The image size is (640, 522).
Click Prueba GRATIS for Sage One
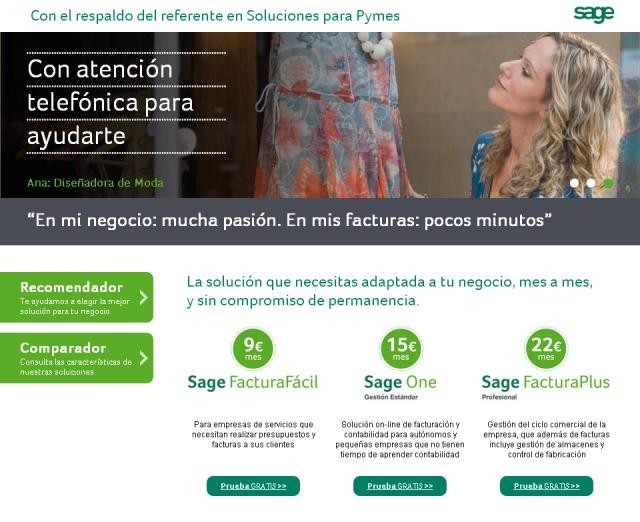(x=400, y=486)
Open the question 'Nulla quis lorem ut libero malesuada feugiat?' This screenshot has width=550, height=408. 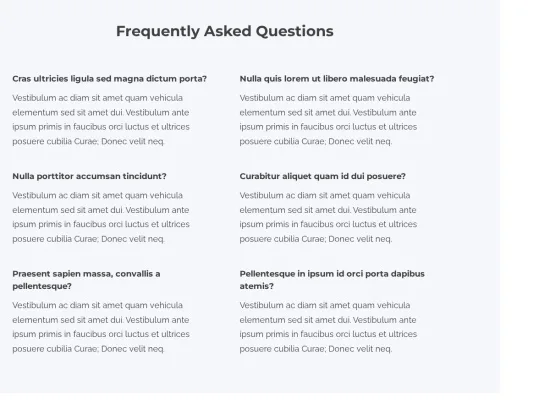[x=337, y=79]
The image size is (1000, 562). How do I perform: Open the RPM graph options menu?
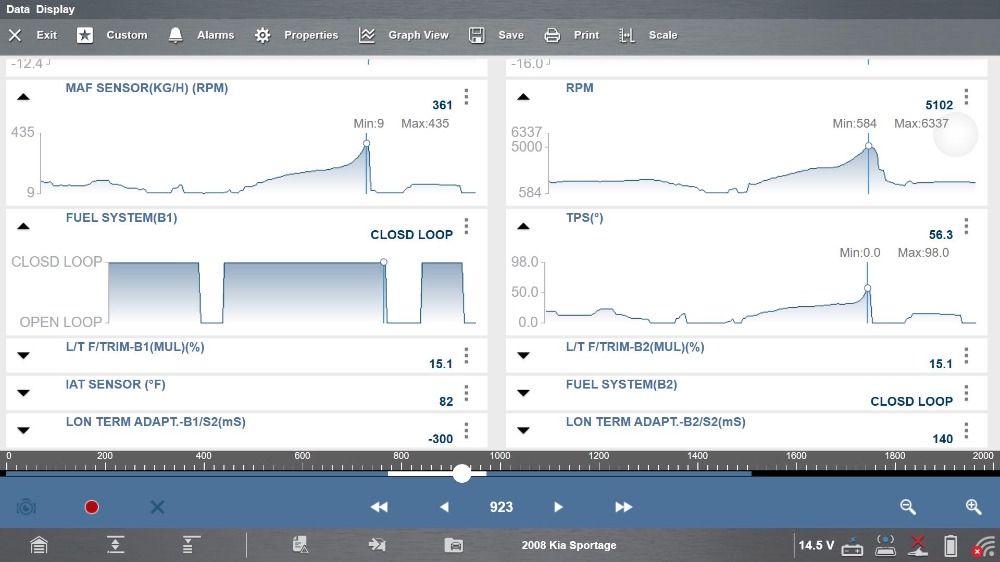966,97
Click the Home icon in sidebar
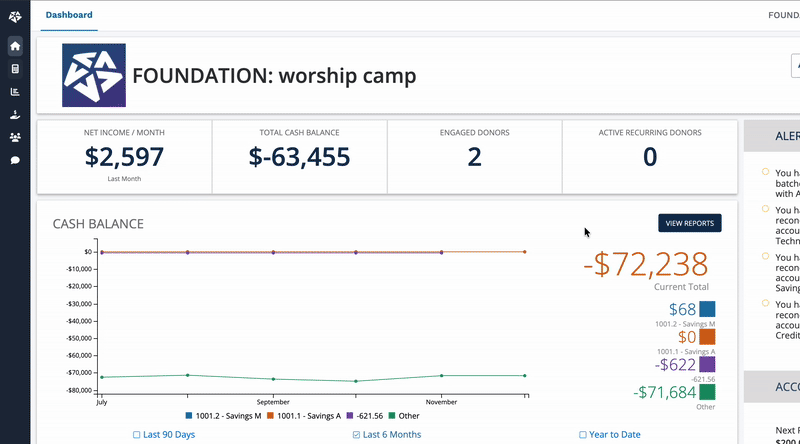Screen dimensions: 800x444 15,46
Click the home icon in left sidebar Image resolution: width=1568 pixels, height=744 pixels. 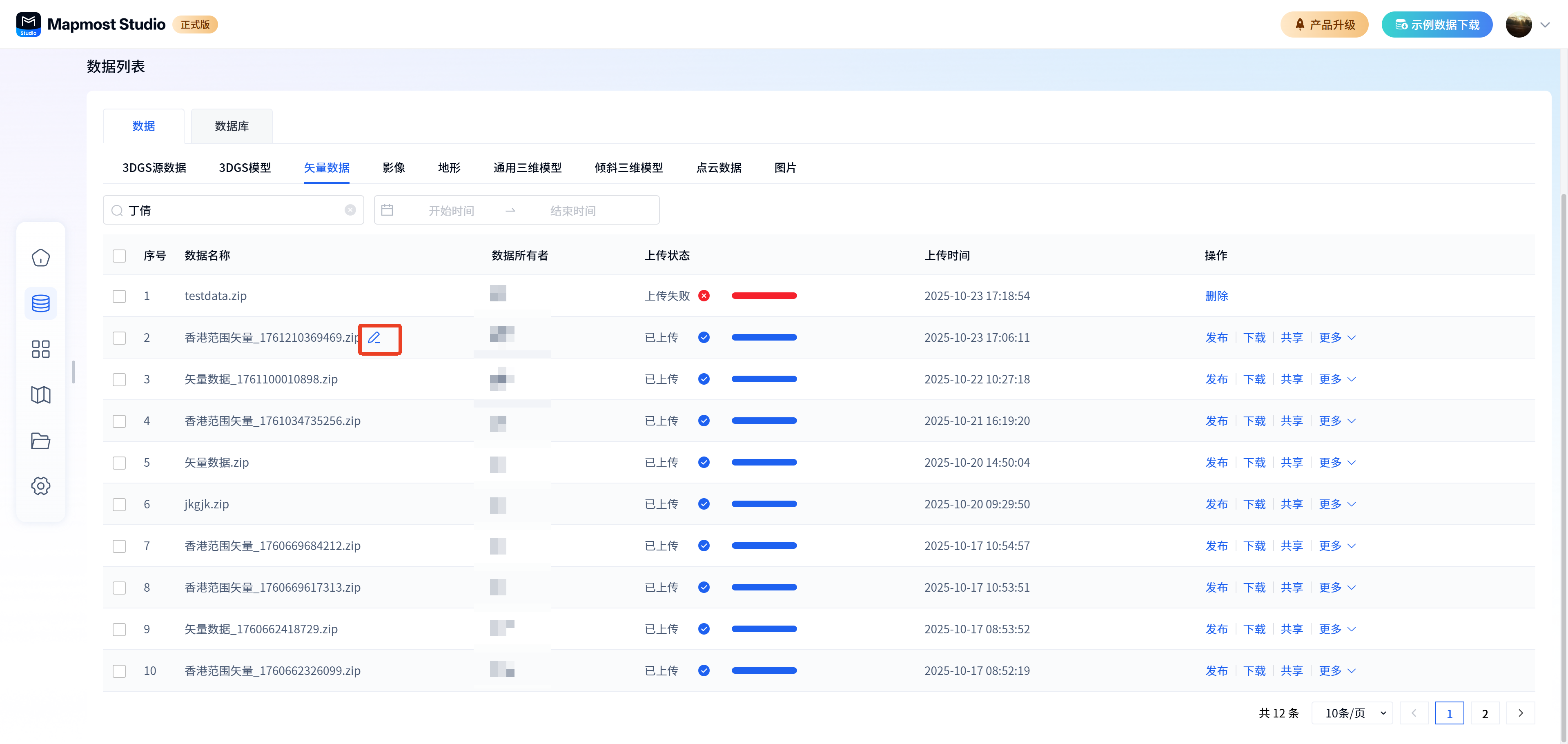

:: WHAT YOU WILL DO ::
Could you rewrite the listing from the line with "The image size is (1000, 562)." through its end, swapping "graph" for "chart" and changing nothing else? Leave the pictures out.

:: RESPONSE TO THIS EXERCISE ::
The image size is (1000, 562). How do I perform: Open the RPM chart options menu?
966,97
Click the Home icon in sidebar
Screen dimensions: 800x444 15,46
Click the home icon in left sidebar Image resolution: width=1568 pixels, height=744 pixels. 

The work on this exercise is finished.